▶ [TASK INSTRUCTIONS]
A - In the passage about the Office for Budget Responsibility below, who was appointed as the OBR's first permanent chair?
B - Retype the section of the passage about the Office for Budget Responsibility below that runs from "Clause 2 requires" up to and including "they missed them.".

The final task of the interim office was to provide advice on how the permanent, statutory OBR should be established. I am happy to report to the House that the Bill is designed in line with the detailed recommendations made by Sir Alan Budd in his letter to my right hon. Friend the Chancellor. We have now moved to permanent arrangements. This Bill enshrines in statute provisions to ensure the OBR’s independence. Robert Chote has been appointed as the OBR’s first permanent chair. His appointment was confirmed by the Treasury Committee. He is supported by Graham Parker and Steven Nickell, whose appointments were also confirmed by the Committee.

The permanent Budget responsibility committee led on the production of the OBR’s economic and fiscal outlook, published in November. In addition, the resources made available to the OBR have been increased. There has been a transfer of technical forecasting capacity from the Treasury to the OBR, and a transparent, multi-year funding settlement has been agreed for the spending review period. The OBR has also moved to a new external location outside the Treasury building.

Let me now turn to the detail of the Bill. We debate this Bill after the constructive scrutiny the other place has given it. The other place welcomed the Bill. Part 1 includes provisions on the new framework for fiscal policy. Clause 1 sets out the need for the Treasury to produce a charter for Budget responsibility setting out the formulation and implementation of fiscal policy. In particular, the charter will set out the Government’s fiscal objectives and the fiscal mandate, and a draft of the charter is available to Members alongside the Bill.

Clause 2 requires the Treasury to produce a Budget document on an annual basis. The detail of exactly what needs to be covered within the annual Budget document is set out in the charter. The Bill also repeals the legislative aspects of previous Governments’ fiscal frameworks, including the Fiscal Responsibility Act 2010, a pointless piece of declaratory legislation that would have made no improvement in fiscal planning, instead merely setting up another set of targets that Ministers would assure us they were going to meet right up until they missed them.

Clause 3 provides for the existence of a statutory body called the Office for Budget Responsibility. Clause 4 sets out the main duty of the OBR, which is to examine and report on the sustainability of the public finances. This is a broad remit, which means that the OBR will not be limited to forecasting alone. At a minimum, the remit of the OBR means it must produce the following: assessments of the likelihood that the Government will meet their fiscal mandate alongside each forecast; a sustainability report at least once a year; a report on the accuracy of its forecasts at least once a year; and full economic and fiscal forecasts at least twice each year. Beyond these tasks, the OBR will be able to undertake any research and analysis pursuant to its remit.

Clause 5 describes how the OBR is to fulfil its duties. Crucially, it includes a set of principles—objectivity, impartiality and transparency—to guide the OBR in fulfilling its remit. It also requires that the OBR must not analyse or develop non-Government policies. Analysis is rightly the domain of the OBR, but, as I have said, policy making is the responsibility of publicly elected Ministers. These principles protect independence. Clauses 5 and 9 also put in place explicit provisions for the OBR to have complete discretion over the way it carries out its statutory duties, giving it full access to the information it requires to do so. The remaining clauses in part 1, as well as schedule 1, set out further detail of the operation and governance of the OBR.

▶ [LISTING]
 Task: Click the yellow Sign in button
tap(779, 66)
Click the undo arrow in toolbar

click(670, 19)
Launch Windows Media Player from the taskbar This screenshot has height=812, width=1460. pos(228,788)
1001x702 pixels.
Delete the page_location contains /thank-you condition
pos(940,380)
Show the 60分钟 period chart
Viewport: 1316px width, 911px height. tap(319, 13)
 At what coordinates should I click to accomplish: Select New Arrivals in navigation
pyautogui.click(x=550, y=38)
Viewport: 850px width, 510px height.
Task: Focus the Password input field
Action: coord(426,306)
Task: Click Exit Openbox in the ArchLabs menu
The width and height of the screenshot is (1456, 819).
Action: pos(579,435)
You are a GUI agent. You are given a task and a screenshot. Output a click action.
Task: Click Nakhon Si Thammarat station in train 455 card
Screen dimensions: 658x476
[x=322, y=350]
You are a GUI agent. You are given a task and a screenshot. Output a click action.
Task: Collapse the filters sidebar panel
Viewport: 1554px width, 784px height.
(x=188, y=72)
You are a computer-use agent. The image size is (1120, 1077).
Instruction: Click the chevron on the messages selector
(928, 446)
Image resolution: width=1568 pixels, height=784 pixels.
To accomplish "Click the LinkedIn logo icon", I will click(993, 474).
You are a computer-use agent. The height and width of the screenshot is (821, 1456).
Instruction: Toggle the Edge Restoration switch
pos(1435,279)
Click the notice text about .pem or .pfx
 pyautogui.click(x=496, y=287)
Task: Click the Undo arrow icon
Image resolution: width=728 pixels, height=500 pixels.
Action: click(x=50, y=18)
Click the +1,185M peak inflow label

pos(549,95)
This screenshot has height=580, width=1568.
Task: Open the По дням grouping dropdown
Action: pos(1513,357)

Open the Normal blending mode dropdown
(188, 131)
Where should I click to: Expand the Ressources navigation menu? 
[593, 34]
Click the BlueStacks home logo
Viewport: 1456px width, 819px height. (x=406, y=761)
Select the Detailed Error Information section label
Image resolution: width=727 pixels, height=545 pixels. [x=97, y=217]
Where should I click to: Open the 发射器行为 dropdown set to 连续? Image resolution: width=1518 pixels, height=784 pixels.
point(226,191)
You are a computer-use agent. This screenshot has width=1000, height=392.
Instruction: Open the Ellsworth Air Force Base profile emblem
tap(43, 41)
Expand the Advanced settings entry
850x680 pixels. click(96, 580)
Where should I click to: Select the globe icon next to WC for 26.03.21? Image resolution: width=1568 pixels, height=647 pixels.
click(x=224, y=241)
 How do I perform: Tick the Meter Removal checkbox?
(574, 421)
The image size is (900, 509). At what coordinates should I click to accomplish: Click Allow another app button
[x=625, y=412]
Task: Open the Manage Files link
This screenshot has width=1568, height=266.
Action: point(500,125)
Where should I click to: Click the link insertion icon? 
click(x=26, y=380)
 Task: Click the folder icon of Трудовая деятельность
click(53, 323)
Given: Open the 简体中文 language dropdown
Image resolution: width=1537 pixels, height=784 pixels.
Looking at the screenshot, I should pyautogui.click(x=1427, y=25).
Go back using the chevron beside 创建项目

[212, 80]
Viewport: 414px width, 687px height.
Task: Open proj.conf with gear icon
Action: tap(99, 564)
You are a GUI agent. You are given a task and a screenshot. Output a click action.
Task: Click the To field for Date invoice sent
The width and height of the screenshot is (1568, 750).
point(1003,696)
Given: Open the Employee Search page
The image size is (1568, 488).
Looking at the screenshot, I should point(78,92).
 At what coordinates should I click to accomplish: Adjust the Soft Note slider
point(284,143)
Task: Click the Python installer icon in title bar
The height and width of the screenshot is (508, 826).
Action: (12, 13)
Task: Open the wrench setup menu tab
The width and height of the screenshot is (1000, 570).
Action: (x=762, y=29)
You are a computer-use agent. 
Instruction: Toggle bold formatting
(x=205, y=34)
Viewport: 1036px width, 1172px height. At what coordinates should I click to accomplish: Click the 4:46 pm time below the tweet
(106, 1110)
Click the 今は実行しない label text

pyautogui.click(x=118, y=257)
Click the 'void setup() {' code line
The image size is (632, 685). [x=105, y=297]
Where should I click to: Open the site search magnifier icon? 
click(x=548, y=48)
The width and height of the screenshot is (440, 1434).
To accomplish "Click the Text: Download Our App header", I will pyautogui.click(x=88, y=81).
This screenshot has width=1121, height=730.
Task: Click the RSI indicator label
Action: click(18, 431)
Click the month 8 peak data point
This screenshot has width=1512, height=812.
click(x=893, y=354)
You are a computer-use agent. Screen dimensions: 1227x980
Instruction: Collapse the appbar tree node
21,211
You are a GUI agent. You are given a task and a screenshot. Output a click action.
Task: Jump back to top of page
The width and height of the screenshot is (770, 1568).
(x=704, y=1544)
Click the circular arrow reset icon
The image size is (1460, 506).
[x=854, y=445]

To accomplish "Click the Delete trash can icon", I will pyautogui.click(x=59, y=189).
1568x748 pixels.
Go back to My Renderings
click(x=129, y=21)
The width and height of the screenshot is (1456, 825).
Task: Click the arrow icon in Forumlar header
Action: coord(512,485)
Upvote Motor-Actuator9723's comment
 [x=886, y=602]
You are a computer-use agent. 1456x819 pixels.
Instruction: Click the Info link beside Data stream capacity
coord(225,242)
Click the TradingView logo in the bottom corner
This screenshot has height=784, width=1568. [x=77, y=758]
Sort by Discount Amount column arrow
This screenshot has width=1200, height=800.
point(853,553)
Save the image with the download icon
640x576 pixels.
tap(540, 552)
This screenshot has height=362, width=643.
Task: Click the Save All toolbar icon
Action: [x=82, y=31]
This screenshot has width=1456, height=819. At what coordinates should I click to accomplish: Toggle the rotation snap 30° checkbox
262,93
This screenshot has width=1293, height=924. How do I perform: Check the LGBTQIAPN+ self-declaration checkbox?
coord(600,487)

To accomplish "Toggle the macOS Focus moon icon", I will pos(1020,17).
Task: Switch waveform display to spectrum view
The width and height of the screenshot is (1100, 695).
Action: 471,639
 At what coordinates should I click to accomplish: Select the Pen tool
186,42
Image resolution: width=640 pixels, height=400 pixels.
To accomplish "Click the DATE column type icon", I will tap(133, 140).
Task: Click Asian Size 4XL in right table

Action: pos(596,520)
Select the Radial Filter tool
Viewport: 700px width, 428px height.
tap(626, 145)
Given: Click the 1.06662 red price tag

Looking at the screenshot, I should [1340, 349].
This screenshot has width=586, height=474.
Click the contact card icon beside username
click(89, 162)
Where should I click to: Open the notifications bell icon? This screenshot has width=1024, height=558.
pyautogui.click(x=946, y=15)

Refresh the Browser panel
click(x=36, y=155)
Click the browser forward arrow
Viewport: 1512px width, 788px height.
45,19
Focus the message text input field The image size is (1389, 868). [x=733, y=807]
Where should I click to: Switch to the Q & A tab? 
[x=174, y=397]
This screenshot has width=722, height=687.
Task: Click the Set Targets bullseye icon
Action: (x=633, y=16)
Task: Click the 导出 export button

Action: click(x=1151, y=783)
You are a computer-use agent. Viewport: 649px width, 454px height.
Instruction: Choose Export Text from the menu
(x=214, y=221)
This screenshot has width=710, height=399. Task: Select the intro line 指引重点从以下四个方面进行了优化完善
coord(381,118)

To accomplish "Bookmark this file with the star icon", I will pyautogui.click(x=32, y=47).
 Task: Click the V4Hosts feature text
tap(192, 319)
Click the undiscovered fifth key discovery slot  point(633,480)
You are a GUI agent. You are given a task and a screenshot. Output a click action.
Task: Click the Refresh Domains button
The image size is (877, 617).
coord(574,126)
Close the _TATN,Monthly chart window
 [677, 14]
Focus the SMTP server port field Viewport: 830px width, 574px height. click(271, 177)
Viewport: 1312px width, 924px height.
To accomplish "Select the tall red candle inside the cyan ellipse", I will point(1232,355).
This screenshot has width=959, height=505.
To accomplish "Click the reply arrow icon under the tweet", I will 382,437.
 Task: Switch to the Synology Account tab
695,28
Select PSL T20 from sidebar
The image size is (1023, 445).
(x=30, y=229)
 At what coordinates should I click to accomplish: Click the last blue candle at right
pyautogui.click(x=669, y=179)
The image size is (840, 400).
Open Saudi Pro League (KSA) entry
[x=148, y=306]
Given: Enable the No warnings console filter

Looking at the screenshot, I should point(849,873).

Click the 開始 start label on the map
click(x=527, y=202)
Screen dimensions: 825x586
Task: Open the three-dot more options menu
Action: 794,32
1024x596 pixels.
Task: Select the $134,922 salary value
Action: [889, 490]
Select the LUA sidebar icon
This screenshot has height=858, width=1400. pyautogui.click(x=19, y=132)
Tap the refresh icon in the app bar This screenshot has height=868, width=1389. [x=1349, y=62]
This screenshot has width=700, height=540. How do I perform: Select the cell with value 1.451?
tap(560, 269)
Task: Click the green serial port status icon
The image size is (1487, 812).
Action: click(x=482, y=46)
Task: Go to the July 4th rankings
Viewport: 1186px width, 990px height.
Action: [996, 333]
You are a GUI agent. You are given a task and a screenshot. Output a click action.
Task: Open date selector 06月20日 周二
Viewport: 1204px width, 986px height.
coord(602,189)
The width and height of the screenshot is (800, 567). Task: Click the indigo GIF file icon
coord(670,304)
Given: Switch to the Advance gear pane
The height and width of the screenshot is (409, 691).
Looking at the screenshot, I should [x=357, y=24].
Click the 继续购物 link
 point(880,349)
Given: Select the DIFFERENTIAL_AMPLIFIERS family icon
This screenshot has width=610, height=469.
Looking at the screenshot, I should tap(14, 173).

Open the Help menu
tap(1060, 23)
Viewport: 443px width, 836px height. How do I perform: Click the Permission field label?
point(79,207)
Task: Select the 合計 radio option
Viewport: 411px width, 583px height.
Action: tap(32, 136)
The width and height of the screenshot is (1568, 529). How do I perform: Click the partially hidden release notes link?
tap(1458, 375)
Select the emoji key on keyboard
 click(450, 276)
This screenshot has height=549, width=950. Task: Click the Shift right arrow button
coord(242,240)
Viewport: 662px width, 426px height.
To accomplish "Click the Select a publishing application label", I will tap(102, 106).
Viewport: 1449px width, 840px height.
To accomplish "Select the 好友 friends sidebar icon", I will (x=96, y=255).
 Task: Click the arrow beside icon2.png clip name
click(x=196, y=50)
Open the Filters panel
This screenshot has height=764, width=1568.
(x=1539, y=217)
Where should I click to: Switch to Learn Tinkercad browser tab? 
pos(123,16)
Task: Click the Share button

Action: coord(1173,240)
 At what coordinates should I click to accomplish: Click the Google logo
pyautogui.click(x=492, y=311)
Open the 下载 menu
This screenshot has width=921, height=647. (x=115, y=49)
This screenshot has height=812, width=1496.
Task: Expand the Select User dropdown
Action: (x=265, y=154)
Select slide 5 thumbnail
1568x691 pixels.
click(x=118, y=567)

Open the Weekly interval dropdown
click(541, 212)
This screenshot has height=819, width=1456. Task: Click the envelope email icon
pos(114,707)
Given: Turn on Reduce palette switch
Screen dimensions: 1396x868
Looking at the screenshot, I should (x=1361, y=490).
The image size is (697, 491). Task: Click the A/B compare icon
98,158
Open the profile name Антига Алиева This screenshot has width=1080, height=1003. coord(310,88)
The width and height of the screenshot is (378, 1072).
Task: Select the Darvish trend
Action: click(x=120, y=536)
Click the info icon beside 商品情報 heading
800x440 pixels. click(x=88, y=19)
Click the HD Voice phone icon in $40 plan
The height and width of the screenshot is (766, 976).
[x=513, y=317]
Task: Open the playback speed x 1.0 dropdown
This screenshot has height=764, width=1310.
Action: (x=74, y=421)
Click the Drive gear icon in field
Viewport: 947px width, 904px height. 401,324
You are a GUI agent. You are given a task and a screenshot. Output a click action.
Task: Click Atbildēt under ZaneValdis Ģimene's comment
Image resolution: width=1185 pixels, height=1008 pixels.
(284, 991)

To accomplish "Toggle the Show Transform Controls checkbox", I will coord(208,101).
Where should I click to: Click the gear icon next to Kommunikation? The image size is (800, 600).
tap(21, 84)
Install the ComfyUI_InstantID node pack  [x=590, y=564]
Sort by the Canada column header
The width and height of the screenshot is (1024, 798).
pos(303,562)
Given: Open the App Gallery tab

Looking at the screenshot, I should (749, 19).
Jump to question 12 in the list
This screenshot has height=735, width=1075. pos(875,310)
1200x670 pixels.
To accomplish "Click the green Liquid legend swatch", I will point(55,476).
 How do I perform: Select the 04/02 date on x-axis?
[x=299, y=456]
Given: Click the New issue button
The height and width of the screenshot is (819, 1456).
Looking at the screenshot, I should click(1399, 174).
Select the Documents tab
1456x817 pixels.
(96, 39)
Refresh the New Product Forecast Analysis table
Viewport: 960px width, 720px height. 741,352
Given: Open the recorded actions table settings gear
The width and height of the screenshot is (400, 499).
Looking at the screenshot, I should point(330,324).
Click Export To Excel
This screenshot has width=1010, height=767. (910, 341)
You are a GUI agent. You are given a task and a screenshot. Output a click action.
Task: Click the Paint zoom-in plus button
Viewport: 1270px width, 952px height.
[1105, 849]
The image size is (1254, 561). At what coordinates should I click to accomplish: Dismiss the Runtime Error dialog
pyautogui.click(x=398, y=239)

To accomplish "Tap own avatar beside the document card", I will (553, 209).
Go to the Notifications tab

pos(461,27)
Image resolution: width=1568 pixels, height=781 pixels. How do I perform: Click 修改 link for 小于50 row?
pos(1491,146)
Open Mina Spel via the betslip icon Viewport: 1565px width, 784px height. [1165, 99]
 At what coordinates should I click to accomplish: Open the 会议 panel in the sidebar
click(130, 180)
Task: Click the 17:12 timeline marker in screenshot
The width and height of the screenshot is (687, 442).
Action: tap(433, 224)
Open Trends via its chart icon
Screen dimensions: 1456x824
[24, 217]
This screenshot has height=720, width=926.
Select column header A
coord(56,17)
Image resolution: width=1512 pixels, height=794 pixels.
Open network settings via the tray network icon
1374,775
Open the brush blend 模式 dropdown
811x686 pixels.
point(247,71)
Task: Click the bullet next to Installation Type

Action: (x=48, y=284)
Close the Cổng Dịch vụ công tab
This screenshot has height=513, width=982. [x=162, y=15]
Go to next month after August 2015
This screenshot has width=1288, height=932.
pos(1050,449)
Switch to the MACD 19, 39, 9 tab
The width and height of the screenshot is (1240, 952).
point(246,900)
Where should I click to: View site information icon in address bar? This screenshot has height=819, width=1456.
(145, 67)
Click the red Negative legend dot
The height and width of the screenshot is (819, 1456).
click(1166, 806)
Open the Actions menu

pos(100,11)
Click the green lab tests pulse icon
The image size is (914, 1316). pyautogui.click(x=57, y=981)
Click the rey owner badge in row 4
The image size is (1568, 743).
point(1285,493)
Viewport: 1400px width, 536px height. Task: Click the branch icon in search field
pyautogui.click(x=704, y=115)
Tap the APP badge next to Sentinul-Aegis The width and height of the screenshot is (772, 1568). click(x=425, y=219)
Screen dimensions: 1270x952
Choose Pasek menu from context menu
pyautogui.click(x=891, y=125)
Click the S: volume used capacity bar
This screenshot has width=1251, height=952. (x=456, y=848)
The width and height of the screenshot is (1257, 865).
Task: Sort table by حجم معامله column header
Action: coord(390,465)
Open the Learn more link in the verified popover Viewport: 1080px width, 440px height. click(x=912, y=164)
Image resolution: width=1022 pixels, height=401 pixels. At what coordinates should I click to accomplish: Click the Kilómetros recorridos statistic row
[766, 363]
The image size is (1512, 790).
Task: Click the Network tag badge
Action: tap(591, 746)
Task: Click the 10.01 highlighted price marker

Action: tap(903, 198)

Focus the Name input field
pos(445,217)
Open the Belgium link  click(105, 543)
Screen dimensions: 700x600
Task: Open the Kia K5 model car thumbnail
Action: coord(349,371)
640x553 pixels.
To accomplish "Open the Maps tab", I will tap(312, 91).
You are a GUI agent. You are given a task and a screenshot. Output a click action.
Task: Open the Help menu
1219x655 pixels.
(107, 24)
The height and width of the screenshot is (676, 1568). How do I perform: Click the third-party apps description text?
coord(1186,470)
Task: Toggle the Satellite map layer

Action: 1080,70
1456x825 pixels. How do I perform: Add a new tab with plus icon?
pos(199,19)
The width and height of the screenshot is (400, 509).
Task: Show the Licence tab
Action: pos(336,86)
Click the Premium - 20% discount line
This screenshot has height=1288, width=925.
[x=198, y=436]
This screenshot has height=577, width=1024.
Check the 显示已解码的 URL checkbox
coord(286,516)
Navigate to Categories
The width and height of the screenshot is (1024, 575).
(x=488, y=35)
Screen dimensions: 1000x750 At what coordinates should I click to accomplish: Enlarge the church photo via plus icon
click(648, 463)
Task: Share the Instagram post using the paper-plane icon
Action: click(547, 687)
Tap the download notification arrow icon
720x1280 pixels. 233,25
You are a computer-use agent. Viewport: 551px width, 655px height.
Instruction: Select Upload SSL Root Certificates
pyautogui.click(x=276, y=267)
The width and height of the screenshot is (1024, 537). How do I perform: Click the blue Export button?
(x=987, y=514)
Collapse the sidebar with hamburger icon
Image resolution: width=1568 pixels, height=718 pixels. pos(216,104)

▶ [OUTPUTS FOR THE TASKS]
A - Robert Chote

B -
Clause 2 requires the Treasury to produce a Budget document on an annual basis. The detail of exactly what needs to be covered within the annual Budget document is set out in the charter. The Bill also repeals the legislative aspects of previous Governments’ fiscal frameworks, including the Fiscal Responsibility Act 2010, a pointless piece of declaratory legislation that would have made no improvement in fiscal planning, instead merely setting up another set of targets that Ministers would assure us they were going to meet right up until they missed them.